A decisive win for the government in conventional military terms remains unlikely, in the view of many, but is no longer unimaginable: Enjoying supremacy in the air and in heavy armour, Gaddafi's forces appear to have regained the momentum in the OPEC member country's three-week old conflict.
If Gaddafi's military advance retains the initiative, it could overtake cautious international efforts to halt him. A defeat for rebels even in their eastern heartlands is seen by some analysts as no longer beyond the bounds of the possible.
Noting Gaddafi's forces were better equipped and disciplined than the opposition, National Intelligence Director James Clapper told a Senate hearing in Washington on Thursday that eventually "the regime will prevail."
But analysts say a traditional military victory would not restore to Gaddafi complete control of the north African country of the kind he enjoyed in the 41 years of his rule to date.
That is probably gone forever.
Instead, eastern cities such as Benghazi that have been the historic heartland of opposition to Gaddafi's rule will likely resist complete government control.
CRACKDOWN
There, an urban guerrilla insurgency will be able to nest in the cities, drawing support from residents horrified by the government's violent crackdown on civilian protesters. It might also draw on the covert provision of foreign military expertise.

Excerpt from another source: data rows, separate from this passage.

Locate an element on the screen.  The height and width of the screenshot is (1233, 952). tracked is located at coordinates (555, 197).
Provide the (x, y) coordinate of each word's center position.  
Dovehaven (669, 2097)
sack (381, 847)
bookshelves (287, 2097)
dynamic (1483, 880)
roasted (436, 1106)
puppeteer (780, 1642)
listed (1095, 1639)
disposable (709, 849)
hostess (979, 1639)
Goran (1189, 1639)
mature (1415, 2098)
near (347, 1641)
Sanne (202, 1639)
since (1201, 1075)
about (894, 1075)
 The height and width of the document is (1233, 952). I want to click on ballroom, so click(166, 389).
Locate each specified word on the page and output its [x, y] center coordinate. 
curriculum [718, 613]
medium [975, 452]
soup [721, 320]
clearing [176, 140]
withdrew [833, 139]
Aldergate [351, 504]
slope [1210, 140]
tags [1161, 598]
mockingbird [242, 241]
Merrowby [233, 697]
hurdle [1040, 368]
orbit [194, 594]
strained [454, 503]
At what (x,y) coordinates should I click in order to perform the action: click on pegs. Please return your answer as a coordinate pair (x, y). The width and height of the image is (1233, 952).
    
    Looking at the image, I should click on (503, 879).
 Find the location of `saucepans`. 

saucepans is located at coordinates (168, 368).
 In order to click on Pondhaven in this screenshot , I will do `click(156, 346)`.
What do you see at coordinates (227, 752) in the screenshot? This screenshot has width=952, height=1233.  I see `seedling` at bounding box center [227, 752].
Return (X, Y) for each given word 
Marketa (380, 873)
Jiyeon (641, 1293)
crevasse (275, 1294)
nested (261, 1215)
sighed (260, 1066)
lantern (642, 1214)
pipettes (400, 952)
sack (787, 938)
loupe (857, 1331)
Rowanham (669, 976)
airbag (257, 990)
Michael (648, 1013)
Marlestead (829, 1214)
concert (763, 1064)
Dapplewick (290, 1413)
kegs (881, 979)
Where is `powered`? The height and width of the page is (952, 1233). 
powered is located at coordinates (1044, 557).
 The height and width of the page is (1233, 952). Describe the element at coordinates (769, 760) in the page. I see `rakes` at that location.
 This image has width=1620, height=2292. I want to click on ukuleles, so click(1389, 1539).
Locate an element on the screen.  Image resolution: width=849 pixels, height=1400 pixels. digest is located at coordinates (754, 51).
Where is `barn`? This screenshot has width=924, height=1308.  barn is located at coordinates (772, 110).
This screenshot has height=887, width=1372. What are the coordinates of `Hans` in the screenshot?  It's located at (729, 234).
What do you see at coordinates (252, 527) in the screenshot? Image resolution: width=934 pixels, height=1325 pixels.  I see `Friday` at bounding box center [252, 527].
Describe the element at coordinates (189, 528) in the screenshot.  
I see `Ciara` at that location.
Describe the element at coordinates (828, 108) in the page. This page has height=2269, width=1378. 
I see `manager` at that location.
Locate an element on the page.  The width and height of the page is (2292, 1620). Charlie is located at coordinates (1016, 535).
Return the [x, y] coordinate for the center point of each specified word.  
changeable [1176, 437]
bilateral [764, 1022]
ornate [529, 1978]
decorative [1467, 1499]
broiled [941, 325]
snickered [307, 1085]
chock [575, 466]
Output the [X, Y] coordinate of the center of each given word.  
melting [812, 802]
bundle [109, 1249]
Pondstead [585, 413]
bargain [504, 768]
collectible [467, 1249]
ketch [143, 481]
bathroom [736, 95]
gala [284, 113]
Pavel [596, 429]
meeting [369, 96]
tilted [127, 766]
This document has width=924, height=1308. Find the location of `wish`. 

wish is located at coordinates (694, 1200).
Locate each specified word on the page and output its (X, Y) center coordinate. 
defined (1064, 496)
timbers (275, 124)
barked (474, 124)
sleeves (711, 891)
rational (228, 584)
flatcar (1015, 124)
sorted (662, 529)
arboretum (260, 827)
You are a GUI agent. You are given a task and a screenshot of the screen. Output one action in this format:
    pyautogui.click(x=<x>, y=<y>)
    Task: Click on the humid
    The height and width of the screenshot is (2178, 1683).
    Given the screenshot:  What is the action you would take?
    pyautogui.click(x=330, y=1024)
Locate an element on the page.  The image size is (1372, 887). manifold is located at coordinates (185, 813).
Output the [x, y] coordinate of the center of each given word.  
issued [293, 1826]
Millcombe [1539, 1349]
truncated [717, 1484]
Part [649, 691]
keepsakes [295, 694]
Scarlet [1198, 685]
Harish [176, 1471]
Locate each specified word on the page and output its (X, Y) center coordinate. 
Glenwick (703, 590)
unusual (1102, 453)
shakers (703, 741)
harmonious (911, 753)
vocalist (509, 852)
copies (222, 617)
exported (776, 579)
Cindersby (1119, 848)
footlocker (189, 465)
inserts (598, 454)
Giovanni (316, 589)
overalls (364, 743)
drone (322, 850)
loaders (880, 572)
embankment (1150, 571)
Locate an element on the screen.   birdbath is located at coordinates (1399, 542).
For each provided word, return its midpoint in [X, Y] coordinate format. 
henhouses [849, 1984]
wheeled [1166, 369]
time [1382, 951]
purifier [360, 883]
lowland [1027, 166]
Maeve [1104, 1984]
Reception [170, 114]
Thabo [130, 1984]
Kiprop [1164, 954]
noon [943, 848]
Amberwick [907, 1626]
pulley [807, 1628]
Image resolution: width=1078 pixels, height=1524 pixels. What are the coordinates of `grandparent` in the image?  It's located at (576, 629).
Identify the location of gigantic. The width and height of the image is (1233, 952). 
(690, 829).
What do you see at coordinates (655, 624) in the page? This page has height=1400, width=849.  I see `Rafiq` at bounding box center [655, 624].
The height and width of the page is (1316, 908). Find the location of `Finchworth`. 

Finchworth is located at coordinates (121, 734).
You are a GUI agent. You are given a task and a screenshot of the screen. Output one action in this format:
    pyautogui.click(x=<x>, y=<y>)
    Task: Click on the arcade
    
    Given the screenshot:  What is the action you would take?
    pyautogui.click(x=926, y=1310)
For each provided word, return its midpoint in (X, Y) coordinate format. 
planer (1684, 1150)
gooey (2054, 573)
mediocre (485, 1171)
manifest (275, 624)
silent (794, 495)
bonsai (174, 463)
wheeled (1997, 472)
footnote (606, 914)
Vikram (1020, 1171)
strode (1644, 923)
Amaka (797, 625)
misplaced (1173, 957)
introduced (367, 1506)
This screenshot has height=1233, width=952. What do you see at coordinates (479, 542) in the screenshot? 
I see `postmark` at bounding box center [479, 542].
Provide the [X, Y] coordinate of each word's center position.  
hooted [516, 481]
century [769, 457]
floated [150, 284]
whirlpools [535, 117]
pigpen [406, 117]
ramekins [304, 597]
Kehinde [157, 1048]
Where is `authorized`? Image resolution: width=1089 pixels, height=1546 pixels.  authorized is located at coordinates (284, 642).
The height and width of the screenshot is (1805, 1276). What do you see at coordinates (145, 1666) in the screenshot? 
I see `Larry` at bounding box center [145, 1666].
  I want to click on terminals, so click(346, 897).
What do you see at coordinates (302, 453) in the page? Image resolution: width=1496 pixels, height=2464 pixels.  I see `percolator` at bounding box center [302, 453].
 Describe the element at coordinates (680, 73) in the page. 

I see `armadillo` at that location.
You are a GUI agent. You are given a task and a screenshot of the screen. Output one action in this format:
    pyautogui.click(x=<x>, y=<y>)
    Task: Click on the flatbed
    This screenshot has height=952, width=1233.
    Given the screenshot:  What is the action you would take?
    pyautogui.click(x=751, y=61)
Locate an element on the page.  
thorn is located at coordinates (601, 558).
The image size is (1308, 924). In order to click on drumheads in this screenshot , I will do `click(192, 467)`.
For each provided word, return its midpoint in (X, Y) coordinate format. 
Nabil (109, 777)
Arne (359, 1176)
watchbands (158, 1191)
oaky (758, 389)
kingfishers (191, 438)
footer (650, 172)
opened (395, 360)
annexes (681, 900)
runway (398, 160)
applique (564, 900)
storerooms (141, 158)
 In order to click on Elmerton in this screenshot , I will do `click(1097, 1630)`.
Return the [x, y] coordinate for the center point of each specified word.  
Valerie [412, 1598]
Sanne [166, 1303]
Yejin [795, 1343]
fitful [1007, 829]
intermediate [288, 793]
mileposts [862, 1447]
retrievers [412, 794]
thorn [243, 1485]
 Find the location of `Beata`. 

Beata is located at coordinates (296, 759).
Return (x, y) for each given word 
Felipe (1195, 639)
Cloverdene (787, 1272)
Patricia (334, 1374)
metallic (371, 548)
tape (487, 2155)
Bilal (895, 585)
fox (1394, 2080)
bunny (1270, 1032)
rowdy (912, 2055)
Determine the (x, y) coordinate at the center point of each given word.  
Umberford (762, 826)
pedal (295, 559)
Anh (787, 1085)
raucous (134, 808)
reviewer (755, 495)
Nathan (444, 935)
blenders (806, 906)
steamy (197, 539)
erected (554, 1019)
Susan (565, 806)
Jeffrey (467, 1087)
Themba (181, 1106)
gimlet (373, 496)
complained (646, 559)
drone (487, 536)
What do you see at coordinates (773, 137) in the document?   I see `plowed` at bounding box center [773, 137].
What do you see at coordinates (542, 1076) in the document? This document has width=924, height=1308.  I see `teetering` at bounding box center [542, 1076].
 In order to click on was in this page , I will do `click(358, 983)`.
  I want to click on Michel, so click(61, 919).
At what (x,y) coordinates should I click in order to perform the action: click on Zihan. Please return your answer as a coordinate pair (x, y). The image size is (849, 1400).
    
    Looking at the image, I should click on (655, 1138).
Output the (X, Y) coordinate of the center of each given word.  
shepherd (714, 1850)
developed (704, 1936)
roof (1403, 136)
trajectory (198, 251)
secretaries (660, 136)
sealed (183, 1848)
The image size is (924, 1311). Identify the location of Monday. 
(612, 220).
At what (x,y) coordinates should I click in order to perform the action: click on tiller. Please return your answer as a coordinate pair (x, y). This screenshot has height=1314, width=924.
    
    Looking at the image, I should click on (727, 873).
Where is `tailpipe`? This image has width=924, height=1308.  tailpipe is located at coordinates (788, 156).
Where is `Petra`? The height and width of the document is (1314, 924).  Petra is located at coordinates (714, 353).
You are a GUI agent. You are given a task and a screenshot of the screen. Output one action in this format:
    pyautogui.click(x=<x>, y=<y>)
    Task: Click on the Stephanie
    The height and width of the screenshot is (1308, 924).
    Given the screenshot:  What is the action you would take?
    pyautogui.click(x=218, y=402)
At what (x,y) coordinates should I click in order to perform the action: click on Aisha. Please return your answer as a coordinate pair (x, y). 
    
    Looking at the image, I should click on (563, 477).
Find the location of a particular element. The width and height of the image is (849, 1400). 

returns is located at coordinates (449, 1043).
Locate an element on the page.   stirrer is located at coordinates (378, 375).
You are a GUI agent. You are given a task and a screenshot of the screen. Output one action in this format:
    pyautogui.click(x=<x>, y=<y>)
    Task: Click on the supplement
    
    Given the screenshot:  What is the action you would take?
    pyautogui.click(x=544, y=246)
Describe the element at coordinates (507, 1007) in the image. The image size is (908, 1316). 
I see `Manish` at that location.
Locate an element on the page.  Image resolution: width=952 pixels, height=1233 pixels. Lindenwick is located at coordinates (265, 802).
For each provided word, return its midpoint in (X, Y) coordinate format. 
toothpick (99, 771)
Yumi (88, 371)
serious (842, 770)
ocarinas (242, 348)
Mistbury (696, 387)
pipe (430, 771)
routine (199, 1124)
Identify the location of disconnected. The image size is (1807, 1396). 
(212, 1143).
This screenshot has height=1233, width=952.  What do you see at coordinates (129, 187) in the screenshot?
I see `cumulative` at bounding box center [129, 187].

Guerrilla chiefs would also be able to manipulate rifts in a ruling establishment now riven by numerous defections by army officers, tribal leaders and veteran former state officials.
And Gaddafi and his entourage will be constrained by tightening international sanctions aimed at denying him access to funds, weapons and foreign travel.
"If Gaddafi reasserts control it will be in the face of new tribal and regional divisions," said Yezid Sayigh, a professor in the War Studies Department at King's College, London.
"Large sections of the population will no longer be willing to provide the intelligence Gaddafi would need to confront an urban insurgency. There may be physical control of key state buildings but that's not like having real security control."
Graham Cundy, a military specialist at Diligence, a Western security and intelligence consultancy, said there was no shortage of arms and ammunition in the east, the traditional bastion for disaffection to Gaddafi's rule.
So urban centres in the region could provide havens for a core of committed fighters drawing on support from locals.
"You've got everything that's required for a continued campaign of armed dissent against Gaddafi were he to reassert power," said Cundy, a former British military officer with long experience of guerrilla warfare in Afghanistan.
Guerrilla warfare against an entrenched incumbent power requires safe areas where fighters can recuperate, rearm and plan, military experts say. Examples are mountains, captured territory, remote regions, a friendly neighbouring country or large cities which afford a degree of anonymity.
Libya, more than 2-1/2 times the size of France, lacks mountains, and many of its remote regions might end up being controlled by groups of uncertain afiliation.
As a result, said Shashank Joshi, associate fellow at Britain's Royal United Service Institute, cities in the east were the most likely places to emerge as bastions for the rump of a defeated rebel force.
"What I think you are going to see is the northeast remaining a bastion of the opposition," he said.
TOUGH RESISTANCE
He pointed to the northwestern city of Zawiyah, taken by the army only after days of violent assault, as an example of the kind of tough resistance urban guerrilla forces could offer. But the rebels will have to up their game if they are to survive further assaults of similar ferocity, analysts say.
Rebel commanders appear to lack an agreed strategy and a unified command, profound weaknesses for which their fighters' evident enthusiasm does not compensate, analysts say.
Noman Benotman, who fought against Gaddafi as an Islamist guerrilla in the 1990s, said the rebels had to make haste and build a secret network of rural and urban bases in the east.
In the event Gaddafi reasserted his grip on eastern towns, a web of arms caches, food, water and fuel would be essential to enable an insurgency to survive, said Benotman, who now works as a counter-radicalisation expert for British think tank Quilliam.
"They need urgently to reorganise in the east, and they lack experience, which will be a problem. But if they can build those bases, they can wage a war without frontlines and create hell for Gaddafi's forces."